▶ [Written request 1]
Pull from the PIK toggle note the passage that begins at the words "FOR VALUE RECEIVED, North" and stops after "in Section 12.", copying it word for word.
▶ [Written request 2]
In the PIK toggle note, what date is set as the Maturity Date?
▶ [Written request 3]
According to the PIK toggle note, why does North Atlantic Holding Company, Inc. promise to pay the Payee? Answer in one to three sentences.

▶ [Selected excerpt]
PARENT PIK TOGGLE NOTE

EX-4.2 3 s001032x3_ex4-2.htm EXHIBIT 4.2

Exhibit 4.2

 

EXECUTION VERSION

 

PARENT PIK TOGGLE NOTE

 

January 13, 2014

 

FOR VALUE RECEIVED, North Atlantic Holding Company, Inc. (the “Maker”) hereby promises to pay to the order of STANDARD GENERAL MASTER FUND, L.P. (the “Payee”), the principal sum of FORTY-FIVE MILLION DOLLARS ($45,000,000) together with interest, in each case in the manner described herein. Certain terms used herein are defined below in Section 12.

 

1.          Payments of Principal. Subject to the acceleration provisions of Section 6, all unpaid principal, fees and accrued and unpaid interest shall be due and payable in full on January 13, 2021 (the “Maturity Date”).

▶ [Provided material]

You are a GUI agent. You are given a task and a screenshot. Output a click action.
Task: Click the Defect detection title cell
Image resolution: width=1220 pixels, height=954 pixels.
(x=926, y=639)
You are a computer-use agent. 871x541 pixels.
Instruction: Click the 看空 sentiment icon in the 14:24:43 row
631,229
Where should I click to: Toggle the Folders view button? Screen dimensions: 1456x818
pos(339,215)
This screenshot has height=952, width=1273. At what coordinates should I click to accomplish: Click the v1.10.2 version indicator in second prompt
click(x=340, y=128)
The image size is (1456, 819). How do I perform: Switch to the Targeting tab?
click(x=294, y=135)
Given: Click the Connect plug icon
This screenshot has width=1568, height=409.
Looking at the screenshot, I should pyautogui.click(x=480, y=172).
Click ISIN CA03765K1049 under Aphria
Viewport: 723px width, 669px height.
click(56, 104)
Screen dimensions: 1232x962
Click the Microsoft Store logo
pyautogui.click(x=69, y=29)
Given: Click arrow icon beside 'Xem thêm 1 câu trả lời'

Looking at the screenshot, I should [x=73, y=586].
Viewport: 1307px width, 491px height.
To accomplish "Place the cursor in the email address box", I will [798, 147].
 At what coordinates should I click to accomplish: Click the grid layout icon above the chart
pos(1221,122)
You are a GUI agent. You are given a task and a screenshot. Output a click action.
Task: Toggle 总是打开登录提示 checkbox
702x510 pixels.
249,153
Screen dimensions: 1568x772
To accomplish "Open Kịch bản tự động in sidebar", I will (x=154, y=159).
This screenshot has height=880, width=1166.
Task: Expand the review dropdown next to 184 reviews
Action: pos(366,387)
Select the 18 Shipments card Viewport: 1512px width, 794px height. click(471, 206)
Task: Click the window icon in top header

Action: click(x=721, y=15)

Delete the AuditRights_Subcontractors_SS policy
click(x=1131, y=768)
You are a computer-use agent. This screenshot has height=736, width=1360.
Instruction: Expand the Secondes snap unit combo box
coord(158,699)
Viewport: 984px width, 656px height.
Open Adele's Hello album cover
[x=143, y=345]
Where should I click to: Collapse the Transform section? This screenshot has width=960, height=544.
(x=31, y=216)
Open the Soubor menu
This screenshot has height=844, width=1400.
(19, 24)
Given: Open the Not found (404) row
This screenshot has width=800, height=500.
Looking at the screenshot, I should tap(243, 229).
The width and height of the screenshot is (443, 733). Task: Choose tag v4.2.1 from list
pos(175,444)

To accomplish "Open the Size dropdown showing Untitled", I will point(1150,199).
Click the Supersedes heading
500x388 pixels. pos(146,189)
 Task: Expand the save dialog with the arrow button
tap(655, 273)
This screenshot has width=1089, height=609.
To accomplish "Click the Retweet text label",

▶ [Exercise output 1]
FOR VALUE RECEIVED, North Atlantic Holding Company, Inc. (the “Maker”) hereby promises to pay to the order of STANDARD GENERAL MASTER FUND, L.P. (the “Payee”), the principal sum of FORTY-FIVE MILLION DOLLARS ($45,000,000) together with interest, in each case in the manner described herein. Certain terms used herein are defined below in Section 12.

▶ [Exercise output 2]
January 13, 2021.

▶ [Exercise output 3]
The note says the promise is made "for value received." On that basis, North Atlantic Holding Company, Inc., as the Maker, promises to pay Standard General Master Fund, L.P. the principal sum of $45,000,000 together with interest.